The Chosen One: Stoke’s La Tomatina

Editor’s note: over the winter we ran a competition to find the “Chosen One”, a one-of-a-kind, absolutely average, everyday hero who would win our Most Ordinary Extraordinary Job In The World — a summer of back-to-back Stoke Travel trips, where not only would they be expected to have the time of their life, but to also much in and set up tents/serve you heathens your beer. Well, our old mate Ryan is the winner, the Chosen One, and this is his blog about his time with Stoke Travel. Five trips down, who knows how many to go, get ready for the most fun of your life, Ryno.

 

 

I arrived in Valencia late afternoon and took a taxi from the bus stop in town to Camping Puçol as the sun set, where I could already hear the beat from the DJ booth. Rounding the corner of the cafeteria, I saw the party-pit, the plot of dirt where people dance or play drinking games surrounded by the reception tent, kitchen, DJ, guru tent, and bar. Sifting through the hundred or so people, I shook hands and hugged the friends I made from previous festivals, and then partied until the camp’s curfew, eventually walking to the beach for communal skinny-dipping.
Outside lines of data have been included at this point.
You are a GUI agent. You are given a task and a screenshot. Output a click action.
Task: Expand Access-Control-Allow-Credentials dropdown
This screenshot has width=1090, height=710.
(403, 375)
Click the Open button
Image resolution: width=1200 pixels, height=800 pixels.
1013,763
The next day, after breakfast, the team hosted another swim, this time clothed in the camp’s pool, followed by more games of beer pong which allowed the guests traveling to the unofficial water and wine fight a chance to pregame. Having been soaked by the day’s rain and participating in the sacred Spanish tradition of being doused in vino at the other festivals, I hung back around camp and enjoyed live music. The next day, buses would depart in the morning for La Tomatina.

 

 

We pulled up to the city of Buñol around nine in the morning and pregamed the world’s largest food fight by chugging drinks through snorkels until about ten when we made our way into the city streets. Clustered together, and becoming increasingly closer and closer to each other as the streets narrowed, we moved as a horde toward a ham sitting at the top of a greased pole. Should somebody have reached the top, the fight would have begun, but since no one could beat the meat, a pistol sounded off at eleven and dump trucks rolled down the streets toward us. The first truck pulled up several feet (meters?) away from me and the other Stokies, lifted its back, and tomatoes rolled freely from it onto the street. Immediately, the festival goers gathered their ammo and indiscriminately launched the fruit through the air at friends and foes alike. For one full hour, a total of six trucks rolled by us on the streets, some hosting people in the back who rained tomatoes onto us from above from their bunker, and we were forced to pick up after their mess so as not to be overwhelmed by assailants at every turn. Eventually, a second pistol rang out in the sky, signaling the end of the fight, and we trekked back to the rally point, sauced and exhausted, where we packed back into buses headed to camp for a nice, much-needed shower.

 

Dinner commenced, and we piled back into buses, headed toward Valencia, and arrived at the official after party. Again we crowded about each other, this time dancing, swaying, embracing each other as the DJ blasted a range of electronic music, remixing classic rock and peppering in some classic singalong songs, well into the early morning hours. At two, us and the bus drivers had enough, and we returned to Camping Puçol, leaning against each other or the bus windows until we found our way home. The final day of Stokes La Tomatina was spent at camp, and we continued on, doing what Stoke does best; drunk on the idea (read: beers) that fun, only fun, could mend our bleeding hearts. Or at least mask the smell of tomatoes.